Martin menunduk sedikit, merendah. “Suara jo bisa lagu Menado. Kalo disuruh nyanyi K-Pop atau Jazz, pasti kacau.”
“Tidak perlu jazz. Cukup lagu yang bisa jujur,” kata Vanessa pelan. “Dan ngana barusan jujur sekali.”
Mereka berdansa lagi, lebih lambat. Lagu sudah berganti menjadi lagu akustik campuran Tagalog dan Melayu Ambon. Vanessa mengikuti irama pelan-pelan. Martin juga. Tangannya tak lagi terlalu canggung. Gerakan mereka mulai menyatu.
Malam makin larut. Atmosfer di kafe belum menunjukkan tanda-tanda lelah. Lampu sorot berganti warna. Hijau ke jingga. Jingga ke biru laut. Musik tetap hidup, meski sebagian orang sudah duduk kelelahan.
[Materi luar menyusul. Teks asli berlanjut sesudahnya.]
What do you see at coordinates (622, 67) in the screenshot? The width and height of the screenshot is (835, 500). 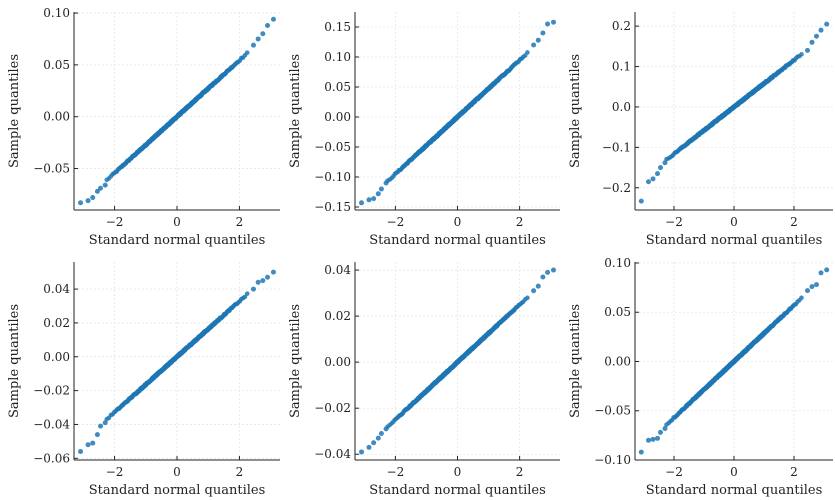 I see `y-tick-label: 0.1` at bounding box center [622, 67].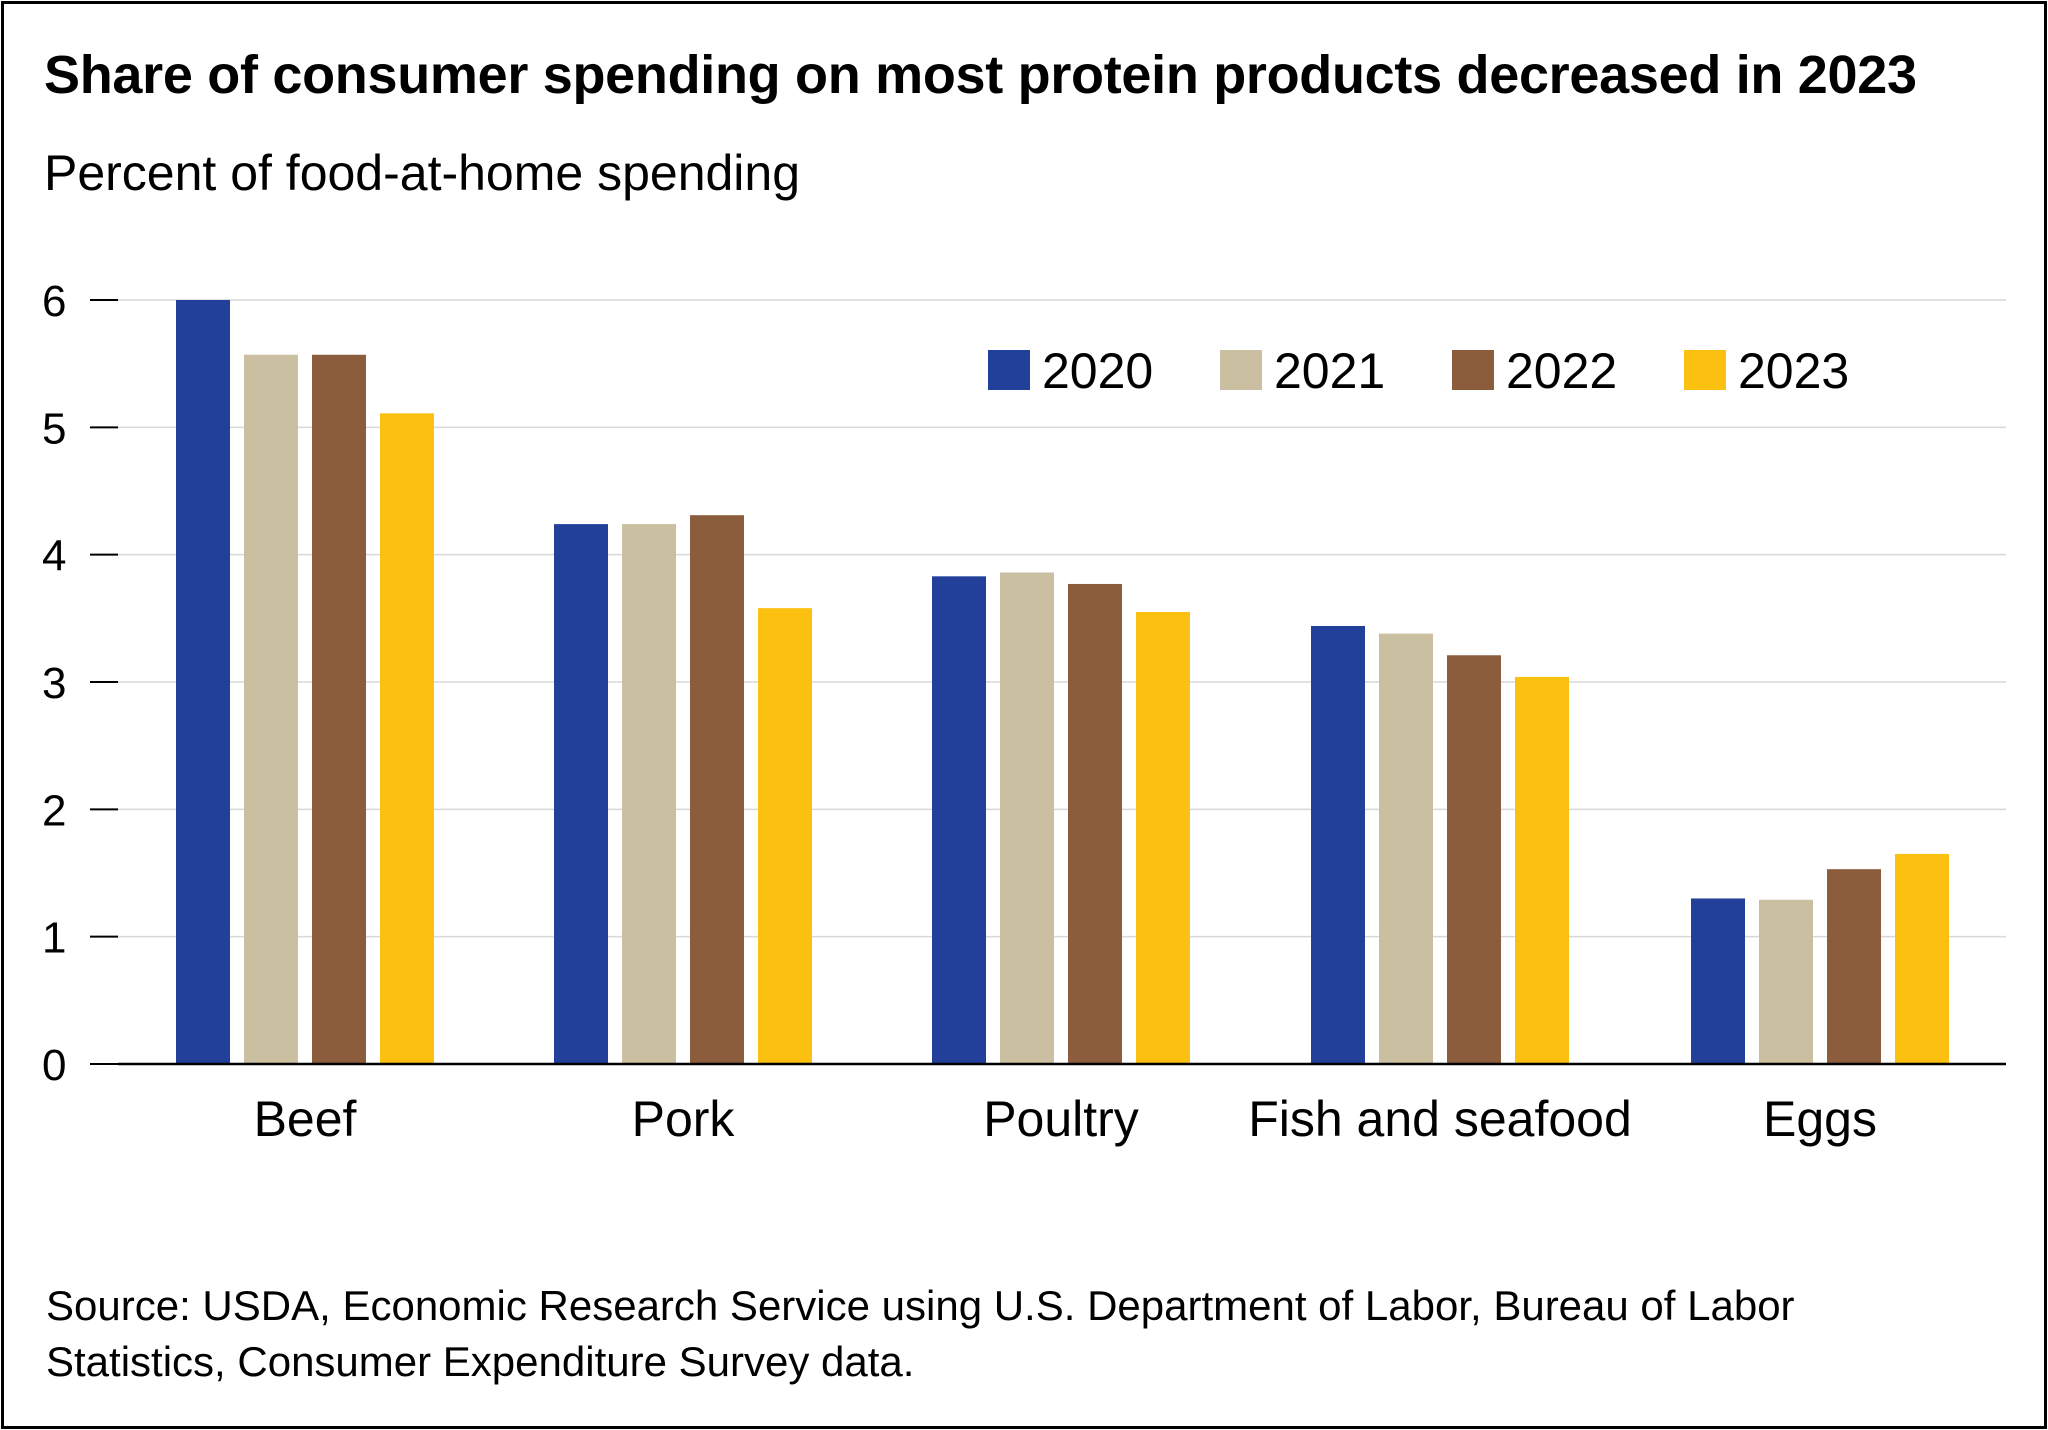  Describe the element at coordinates (1786, 982) in the screenshot. I see `bar-eggs-2021` at that location.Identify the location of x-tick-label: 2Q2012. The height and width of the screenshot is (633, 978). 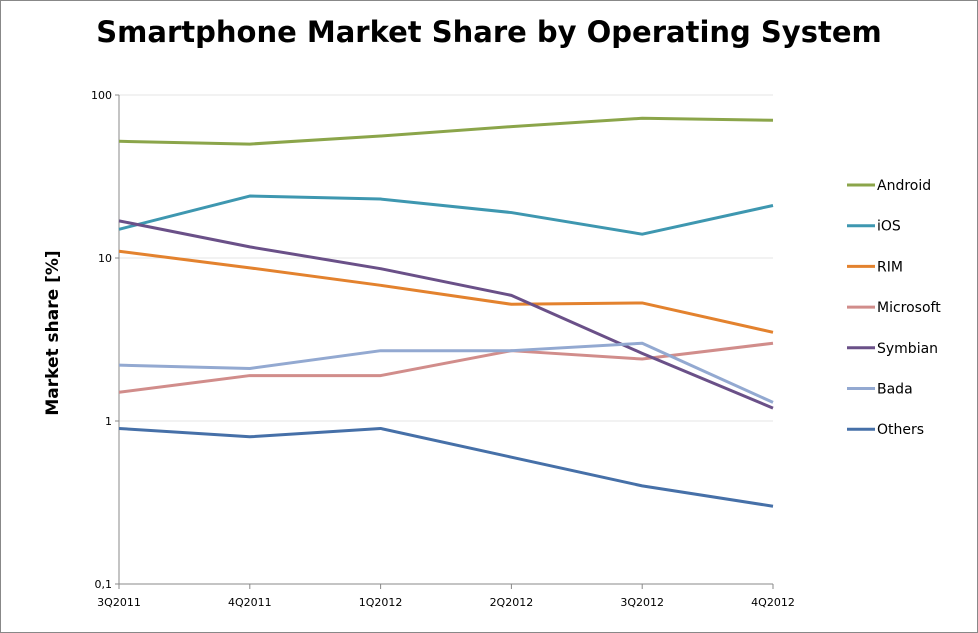
(512, 602).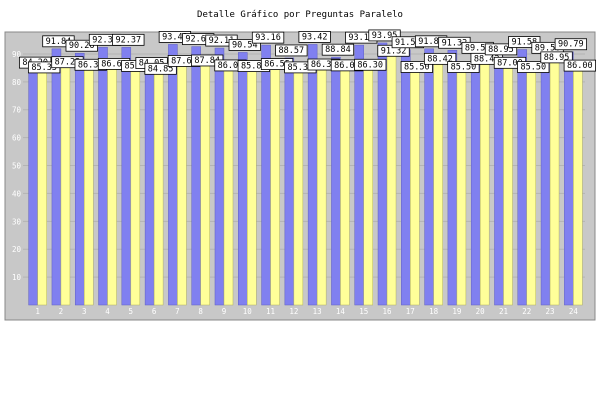 The width and height of the screenshot is (600, 400). What do you see at coordinates (574, 312) in the screenshot?
I see `x-tick-label: 24` at bounding box center [574, 312].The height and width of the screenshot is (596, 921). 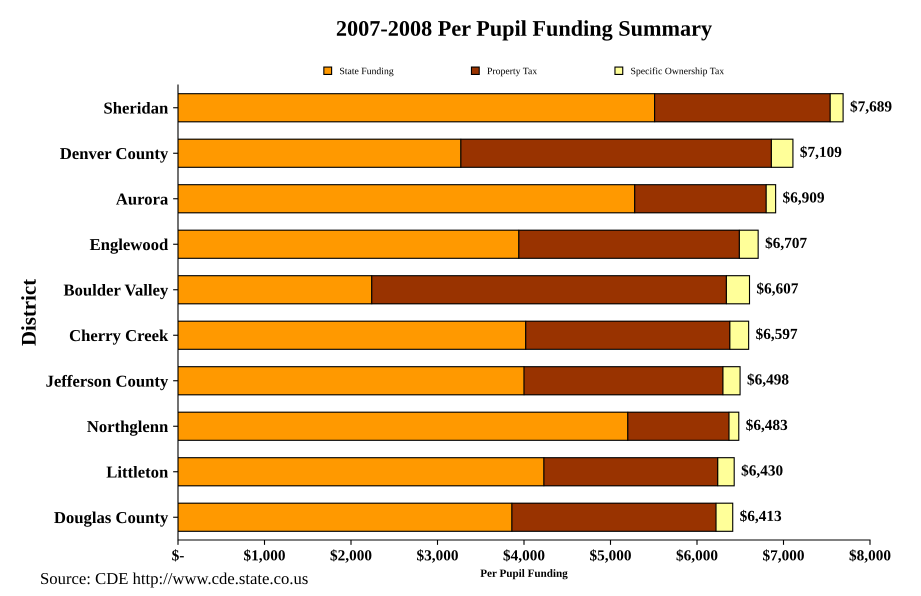 What do you see at coordinates (174, 580) in the screenshot?
I see `source-note: Source: CDE http://www.cde.state.co.us` at bounding box center [174, 580].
Rio kembali ke sofa, mengambil minuman sambil mengusap keringat. Dari kejauhan ia melihat Martin dan Vanessa. Mereka terlihat seolah berada di dunia sendiri.
“Ngoni cocok,” gumamnya sambil tersenyum kecil.
Beberapa teman Menado lainnya juga melihat pemandangan itu. Saling bisik-bisik. Sebagian bilang mereka "so cocok dari awal." Yang lain tertawa, “Bisa-bisa nanti Martin tinggal di rumah mertua di Sangihe!”
Di tengah dansa, Vanessa menatap wajah Martin lebih lama.
“Martin, boleh tanya sesuatu?” katanya pelan.
“Iye.”
“Kenapa ngana tidak kejar musik lebih serius?”
Martin terdiam sejenak. Pertanyaan itu seperti menusuk masa lalu yang lama dikubur.
“Karena takut mimpi sendiri,” jawabnya jujur. “Sering pikir, mimpi itu mahal, Vanessa. Sementara jo penumpang di rumah orang. Cuma bantu-bantu hidup. Siapa mo percaya?”
Vanessa menggeleng. “Percaya, kok, deng ngana.”
Martin menatapnya.
“Kalau ngana pe suara macam itu, dan hati yang mau jujur, aku rasa mimpi itu bukan jo mimpi. Itu bisa jadi rencana Tuhan,” lanjut Vanessa dengan mata yang bersinar dalam cahaya lampu.
Martin tak tahu harus jawab apa. Malam itu, di lantai dansa yang sempit, dengan musik bahasa ibu berdentum dan aroma cocktail bercampur parfum tropis, dia merasa seperti anak kecil yang menemukan kembali nyalinya.
"E Tuhan, rasa hati ini mo nyanyi terus-terus. Bukan jo di pesta, tapi buat hidup ini sampe selamanya. Dan, ngana, Vanessa, jatuh hati sekali deng ngana."
Vanessa sekonyong-konyong tersipu dan bergegas izin ke toilet.